Data Privacy is having a big year. The General Data Protection Regulation (GDPR) became enforceable in May 2018, along with potential fines of up to 4% of gross revenue, and many countries have passed or updated their own privacy laws to align to the GDPR framework. California passed a new privacy law that went from draft to law in under a week last June, and other states have or are considering following suit. A U.S. Federal Data Protection Law is now under serious discussion. In this environment, organizations have been working hard to meet and prepare for these privacy requirements, and they would like to know how their investments are helping their organizations beyond just meeting compliance requirements. Is there an ROI beyond fine and penalty avoidance?
Today, in observance of International Data Privacy Day, Cisco released its 2019 Data Privacy Benchmark Study revealing the impact and business benefits from data privacy investments. The Study draws on responses in a double-blind survey from over 3200 privacy and security professional in 18 countries.
GDPR Readiness Impact
The Study finds that organizations are benefitting from their privacy investments beyond compliance. While only 59% of companies believe they are ready for all or most of GDPR’s requirements, those that are ready are capturing substantial business benefits such as reduced sales friction and greater data security compared to the others. Specifically, GDPR-ready companies are experiencing shorter sales delays due to customer’s privacy concerns. Their average delay was 3.4 weeks compared to 5.4 weeks for those that are the least ready for GDPR.
The GDPR-ready companies are also less likely to be breached (74% were breached) compared to the least ready for GDPR (89% breached). And, most interestingly, when a breach did occur, fewer data records were impacted. GDPR-ready companies averaged 79,000 records impacted compared with 212,000 records impacted for the least GDPR-ready. As a result, only 37% of the GDPR-ready companies had data breaches costing more than $500,000, compared with 64% of the least GDPR-ready companies.
Sizing up Sales Delays
Customers are asking more questions during the sales process about how data is captured, used, stored, transferred, accessed, and deleted – and this is creating delays in the sales cycle for companies around the world. In last year’s study we found that 66% of companies had sales delays, and the average delay was 7.8 weeks. This year, we found 87% of companies reporting sales delays, and the increase is likely due to the greater awareness of privacy issues brought on by GDPR and the frequency of data breaches in the news. Interestingly, the average delay was about half that of last year, with an average 3.9 weeks delay for existing customers and 4.7 weeks for prospects. Organizations are getting better at responding to customer’s privacy questions. They are no longer scrambling to answer data privacy questions for the first time, and many have developed robust capabilities to share their data privacy policies and practices with customers and prospects as needed in the sales process.

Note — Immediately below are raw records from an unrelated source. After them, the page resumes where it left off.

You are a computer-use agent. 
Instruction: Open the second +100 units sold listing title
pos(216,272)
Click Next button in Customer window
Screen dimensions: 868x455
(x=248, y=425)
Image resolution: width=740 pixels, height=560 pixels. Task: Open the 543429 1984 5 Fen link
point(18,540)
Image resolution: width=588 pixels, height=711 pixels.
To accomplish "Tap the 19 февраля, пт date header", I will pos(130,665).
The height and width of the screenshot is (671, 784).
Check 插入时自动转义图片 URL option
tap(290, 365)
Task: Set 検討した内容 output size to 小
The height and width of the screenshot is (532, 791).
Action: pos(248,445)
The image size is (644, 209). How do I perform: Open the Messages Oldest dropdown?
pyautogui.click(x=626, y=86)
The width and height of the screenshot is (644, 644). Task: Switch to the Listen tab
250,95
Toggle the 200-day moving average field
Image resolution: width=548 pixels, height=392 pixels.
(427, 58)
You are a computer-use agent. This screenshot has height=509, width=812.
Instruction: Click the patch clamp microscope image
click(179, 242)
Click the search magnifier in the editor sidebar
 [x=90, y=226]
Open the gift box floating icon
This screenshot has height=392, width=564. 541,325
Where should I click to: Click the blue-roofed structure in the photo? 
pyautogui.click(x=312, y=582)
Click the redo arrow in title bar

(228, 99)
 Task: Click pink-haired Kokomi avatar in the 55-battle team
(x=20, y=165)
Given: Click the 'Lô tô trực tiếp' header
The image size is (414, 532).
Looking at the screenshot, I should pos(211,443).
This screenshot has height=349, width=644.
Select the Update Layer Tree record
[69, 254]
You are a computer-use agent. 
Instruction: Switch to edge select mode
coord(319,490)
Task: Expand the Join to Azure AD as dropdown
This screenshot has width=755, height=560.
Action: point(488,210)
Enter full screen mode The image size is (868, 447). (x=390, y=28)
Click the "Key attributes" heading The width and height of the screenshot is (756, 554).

What does this mean for companies?
Nearly all companies (97%) say they are receiving auxiliary benefits today from their data privacy investments beyond just meeting compliance requirements, and most companies identified multiple areas of benefit. In addition to mitigating losses from breaches and reducing sales delays, these benefits include greater agility and innovation, competitive advantage versus competition, and operational efficiency. The majority of companies now say that privacy is a competitive differentiator in their markets.
The results of this Study highlight that privacy is good for business. Cisco recommends that companies:
- Invest in privacy maturity to address the requirements of GDPR and other relevant privacy regulations and frameworks;
- Measure any privacy-related sales delays with existing customers or prospects, identify the causes of delays, and take action to reduce them;
- Minimize the amount of personal data that is stored and processed, and put in place appropriate protections for this data based on risk to help reduce costs and minimize impact if/when there is a data breach
- Once data is appropriately protected, work to maximize the value of the organization’s data assets over the lifecycle of the data
In future blogs, I’ll discuss what we’ve learned about how GDPR applicability and readiness varies across countries and industries, the underlying causes of privacy-related sales delays, and the progress companies are making to maximize the value of their data assets.